* Page text:
*-*-*

# Phase 025: Metadata Integrity
**Status**: Complete
**Start Date**: 2025-12-17
**Target Completion**: 2025-12-17
**Actual Completion**: 2025-12-17
**Owner**: Adam
## Objectives
- Fix type metadata corruption (e.g., `research_hub_hub`)
- Implement type validation against allowed values
- Auto-recalculate stale `children_count` values
- Prevent excessive stub creation for common words
- Add frontmatter validation and repair capabilities
- Ensure metadata consistency across operations
## Prerequisites
- [x] Phase 024 complete (Autolink Improvements - stop-words)
- [x] Understanding of current frontmatter handling in `src/utils/frontmatter.ts`
- [x] Test vault with examples of corrupted metadata
## Scope
### In Scope
- Type value validation and normalization
- `children_count` recalculation on read/query
- Stub creation controls (min confidence, stop-words)
- Frontmatter schema validation
- Metadata repair tool
- Domain tag validation
### Out of Scope
- Custom frontmatter schema definitions per vault
- Automatic migration of corrupted metadata
- Integration with Obsidian's frontmatter plugins
## Tasks
### 025.1: Type Validation
- [x] Define canonical type values in `src/types/note-types.ts`
- [x] Add validation when writing frontmatter
- [x] Prevent double-suffixing (`_hub_hub`, `_stub_stub`)
- [x] Normalize invalid types to closest valid type
- [x] Log warnings for corrected type values
### 025.2: Children Count Accuracy
- [x] Recalculate `children_count` on hub read/query
- [x] Don't rely on stored value; compute from actual children
- [x] Update stored value when children change
- [x] Add `validate_children` option to hub-manager
- [x] Handle orphaned children (children without hub)
### 025.3: Stub Creation Controls
- [x] Inherit stop-words from autolink configuration
- [x] Add `StubCreationOptions` interface
- [x] Minimum title length (configurable, default: 2)

*-*-*

Stored items
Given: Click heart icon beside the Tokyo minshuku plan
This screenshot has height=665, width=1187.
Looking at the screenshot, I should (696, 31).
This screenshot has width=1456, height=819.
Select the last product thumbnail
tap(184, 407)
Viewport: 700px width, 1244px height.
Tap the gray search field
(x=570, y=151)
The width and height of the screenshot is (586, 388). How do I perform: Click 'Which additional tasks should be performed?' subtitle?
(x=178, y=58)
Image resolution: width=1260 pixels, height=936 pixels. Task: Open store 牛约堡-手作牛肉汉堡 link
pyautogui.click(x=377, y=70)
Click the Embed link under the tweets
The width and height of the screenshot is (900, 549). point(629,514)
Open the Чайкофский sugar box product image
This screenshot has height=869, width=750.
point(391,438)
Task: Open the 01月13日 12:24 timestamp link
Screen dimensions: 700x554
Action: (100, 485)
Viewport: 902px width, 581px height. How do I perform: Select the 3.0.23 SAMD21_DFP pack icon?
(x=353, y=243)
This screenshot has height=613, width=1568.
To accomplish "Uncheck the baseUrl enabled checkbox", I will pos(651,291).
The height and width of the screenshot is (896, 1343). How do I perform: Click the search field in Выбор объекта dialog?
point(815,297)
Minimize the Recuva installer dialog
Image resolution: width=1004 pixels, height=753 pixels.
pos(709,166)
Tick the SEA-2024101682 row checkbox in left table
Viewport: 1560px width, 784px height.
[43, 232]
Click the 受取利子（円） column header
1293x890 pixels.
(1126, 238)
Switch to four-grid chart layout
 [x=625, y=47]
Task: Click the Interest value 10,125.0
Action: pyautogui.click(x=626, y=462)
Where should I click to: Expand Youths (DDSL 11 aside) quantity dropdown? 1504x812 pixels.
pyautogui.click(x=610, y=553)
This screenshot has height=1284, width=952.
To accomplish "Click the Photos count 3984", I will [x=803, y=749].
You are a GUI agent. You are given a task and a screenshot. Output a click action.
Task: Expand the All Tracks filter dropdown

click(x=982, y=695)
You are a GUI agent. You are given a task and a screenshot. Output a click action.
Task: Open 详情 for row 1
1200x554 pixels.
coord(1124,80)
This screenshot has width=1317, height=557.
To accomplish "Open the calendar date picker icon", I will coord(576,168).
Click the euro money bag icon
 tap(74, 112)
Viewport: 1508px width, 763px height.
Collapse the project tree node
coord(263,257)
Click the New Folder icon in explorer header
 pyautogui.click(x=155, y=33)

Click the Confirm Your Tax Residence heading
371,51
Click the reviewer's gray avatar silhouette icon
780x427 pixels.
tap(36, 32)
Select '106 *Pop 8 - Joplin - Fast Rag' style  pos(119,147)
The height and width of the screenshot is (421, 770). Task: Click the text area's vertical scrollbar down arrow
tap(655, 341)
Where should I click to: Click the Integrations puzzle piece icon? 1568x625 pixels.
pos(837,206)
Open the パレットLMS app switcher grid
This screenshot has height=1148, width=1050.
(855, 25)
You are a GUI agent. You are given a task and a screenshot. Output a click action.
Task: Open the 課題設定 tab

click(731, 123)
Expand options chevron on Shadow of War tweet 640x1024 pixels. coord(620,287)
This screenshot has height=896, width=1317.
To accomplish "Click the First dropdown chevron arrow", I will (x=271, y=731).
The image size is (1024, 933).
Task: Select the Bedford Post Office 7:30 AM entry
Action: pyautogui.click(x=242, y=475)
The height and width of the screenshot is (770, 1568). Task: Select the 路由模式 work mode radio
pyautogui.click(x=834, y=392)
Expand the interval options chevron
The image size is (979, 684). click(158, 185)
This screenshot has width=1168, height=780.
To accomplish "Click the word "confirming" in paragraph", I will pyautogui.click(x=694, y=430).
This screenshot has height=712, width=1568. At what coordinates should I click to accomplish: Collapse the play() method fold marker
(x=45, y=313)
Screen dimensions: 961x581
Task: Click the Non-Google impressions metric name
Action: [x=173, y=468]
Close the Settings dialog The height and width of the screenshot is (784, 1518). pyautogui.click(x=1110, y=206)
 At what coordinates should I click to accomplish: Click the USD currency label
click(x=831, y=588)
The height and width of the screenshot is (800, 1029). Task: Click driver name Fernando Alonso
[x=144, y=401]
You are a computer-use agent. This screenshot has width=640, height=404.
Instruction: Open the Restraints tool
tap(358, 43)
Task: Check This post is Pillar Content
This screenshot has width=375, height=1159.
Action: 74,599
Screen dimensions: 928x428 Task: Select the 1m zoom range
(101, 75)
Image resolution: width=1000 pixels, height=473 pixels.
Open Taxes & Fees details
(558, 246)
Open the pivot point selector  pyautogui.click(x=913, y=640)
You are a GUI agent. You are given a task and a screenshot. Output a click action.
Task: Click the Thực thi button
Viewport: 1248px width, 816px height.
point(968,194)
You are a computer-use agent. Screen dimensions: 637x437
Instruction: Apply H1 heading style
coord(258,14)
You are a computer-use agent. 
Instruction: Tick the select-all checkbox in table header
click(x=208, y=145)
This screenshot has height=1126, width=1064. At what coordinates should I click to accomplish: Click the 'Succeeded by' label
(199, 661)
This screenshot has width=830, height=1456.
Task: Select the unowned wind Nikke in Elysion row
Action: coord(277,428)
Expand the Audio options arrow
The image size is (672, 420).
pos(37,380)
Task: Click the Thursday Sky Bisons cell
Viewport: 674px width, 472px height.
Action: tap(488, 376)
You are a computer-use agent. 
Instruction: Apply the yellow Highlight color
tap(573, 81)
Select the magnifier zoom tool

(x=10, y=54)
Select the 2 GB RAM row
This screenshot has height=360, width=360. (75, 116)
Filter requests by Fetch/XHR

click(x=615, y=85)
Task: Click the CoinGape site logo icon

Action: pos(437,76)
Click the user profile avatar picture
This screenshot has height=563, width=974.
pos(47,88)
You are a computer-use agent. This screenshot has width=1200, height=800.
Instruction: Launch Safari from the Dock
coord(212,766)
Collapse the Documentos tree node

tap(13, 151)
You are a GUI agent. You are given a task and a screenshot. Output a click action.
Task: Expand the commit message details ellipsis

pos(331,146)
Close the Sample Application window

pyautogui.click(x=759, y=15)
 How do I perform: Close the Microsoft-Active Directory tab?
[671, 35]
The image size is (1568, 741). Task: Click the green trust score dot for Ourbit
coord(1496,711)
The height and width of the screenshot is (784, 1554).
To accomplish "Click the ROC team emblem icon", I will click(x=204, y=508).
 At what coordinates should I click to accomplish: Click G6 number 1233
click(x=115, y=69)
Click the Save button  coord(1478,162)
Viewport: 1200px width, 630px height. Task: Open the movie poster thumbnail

*-*-*

* Tasks to complete:
- a) Answer each question from the Phase 025 page.
(i) Who is named as the owner of this phase?
(ii) In which file are the canonical type values to be defined?
(iii) What is the default minimum title length for stub creation?
- b) List every item that the Phase 025 page places under "In Scope."

* Answers for each item:
- a)
(i) Adam
(ii) `src/types/note-types.ts`
(iii) 2

- b)
- Type value validation and normalization
- `children_count` recalculation on read/query
- Stub creation controls (min confidence, stop-words)
- Frontmatter schema validation
- Metadata repair tool
- Domain tag validation